When it comes to mortgages, there are so many frequently asked questions. One mortgage topic that gets many misleading answers is mortgage insurance, specifically FHA mortgage insurance.
Why do I need FHA monthly mortgage insurance if I put 20 percent down?
Aren't FHA loans more expensive? (many refer to this because of the upfront mortgage insurance)
FHA monthly mortgage insurance will be there regardless if you put 20 percent down. If you put less than 20 percent down, you will have the FHA monthly mortgage insurance until you reach the 78 percent LTV level. (LTV = Loan-to-Value) If you put 20 percent or more down, you will still have the monthly insurance for 5 years, guaranteed. Even if you put 19 percent down and you reach the 78 percent LTV in 3 years. This is a FHA guideline which is constant no matter what mortgage lender you use.
Comparing FHA loans with other mortgage programs, there are rumors that FHA loans are more expensive. Why do people say this? In many cases it's because they are talking about the upfront mortgage insurance, which was reduced in October. Another reason would be because FHA raised the monthly mortgage insurance requirement back then also. If you break all of this down properly, depending on the borrowers credit scores and down payment amount, FHA loans are still cheaper in many scenarios.
Check out this scenario with 10 percent down and a credit score of 699. FHA loans vs Conventional loans with 10 percent down - What is not talked about much regarding conventional loans is it's very tough and or very expensive to get mortgage insurance on conventional loans with credit scores below 700 and or with less than 10 percent down. Besides, Conventional loans will become more expensive come April 1st, 2011. Fannie Mae increases their pricing hits
Summary : One last thing that needs to be talked about is that you need a solid/strong loan officer who will not only be able to compare certain mortgage programs properly, but ask the right questions. An important question that gets over-looked are the borrower's goals, present and future. I bring this up because I had a borrower who was buying a home that was worth $40,000 more than the purchase price.
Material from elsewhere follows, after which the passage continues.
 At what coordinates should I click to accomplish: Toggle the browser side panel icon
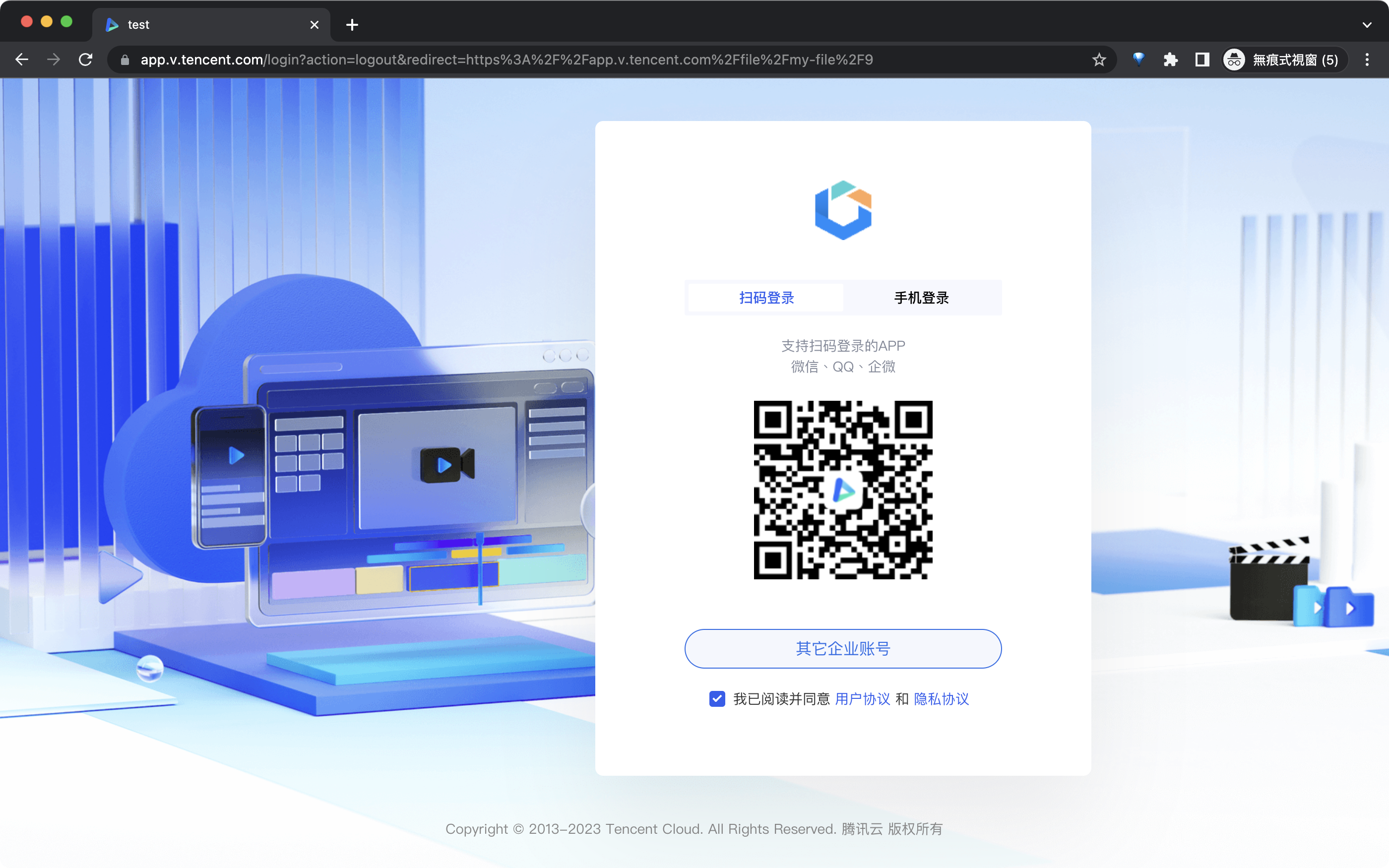click(1202, 60)
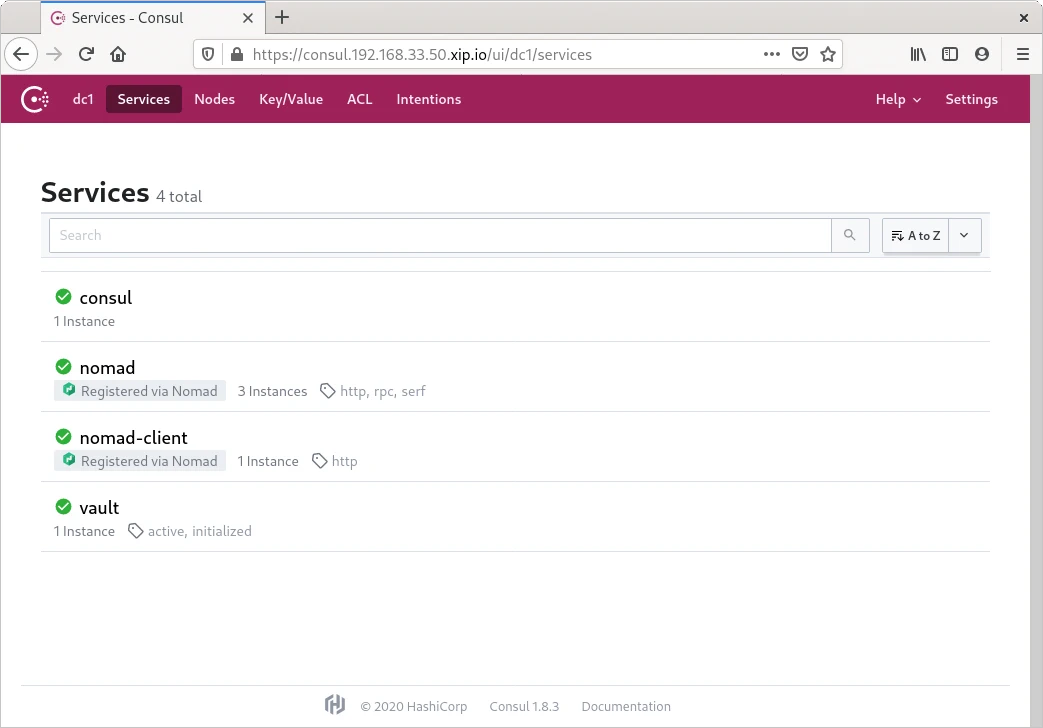Focus the services Search field

click(440, 235)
And by asking him the right questions, I was able to determine that he wanted a 5 year arm not only for the lower mortgage payment, but because he was planning on getting rid of the monthly mortgage insurance in less than 5 years with more equity in his property. I asked him, "what mortgage program will you be using when you refinance." He had stated a FHA loan. Rut row... but as I mentioned above, you will still have mortgage insurance for 5 more years again, even if you refinance with 20 percent or more equity. The previous loan officer that he was shopping with and comparing me to never brought this up. Just because one loan officer might be cheaper in rate and or costs, it could still cost you thousands of dollars more when it's all said and done. Just food for thought when shopping for mortgages.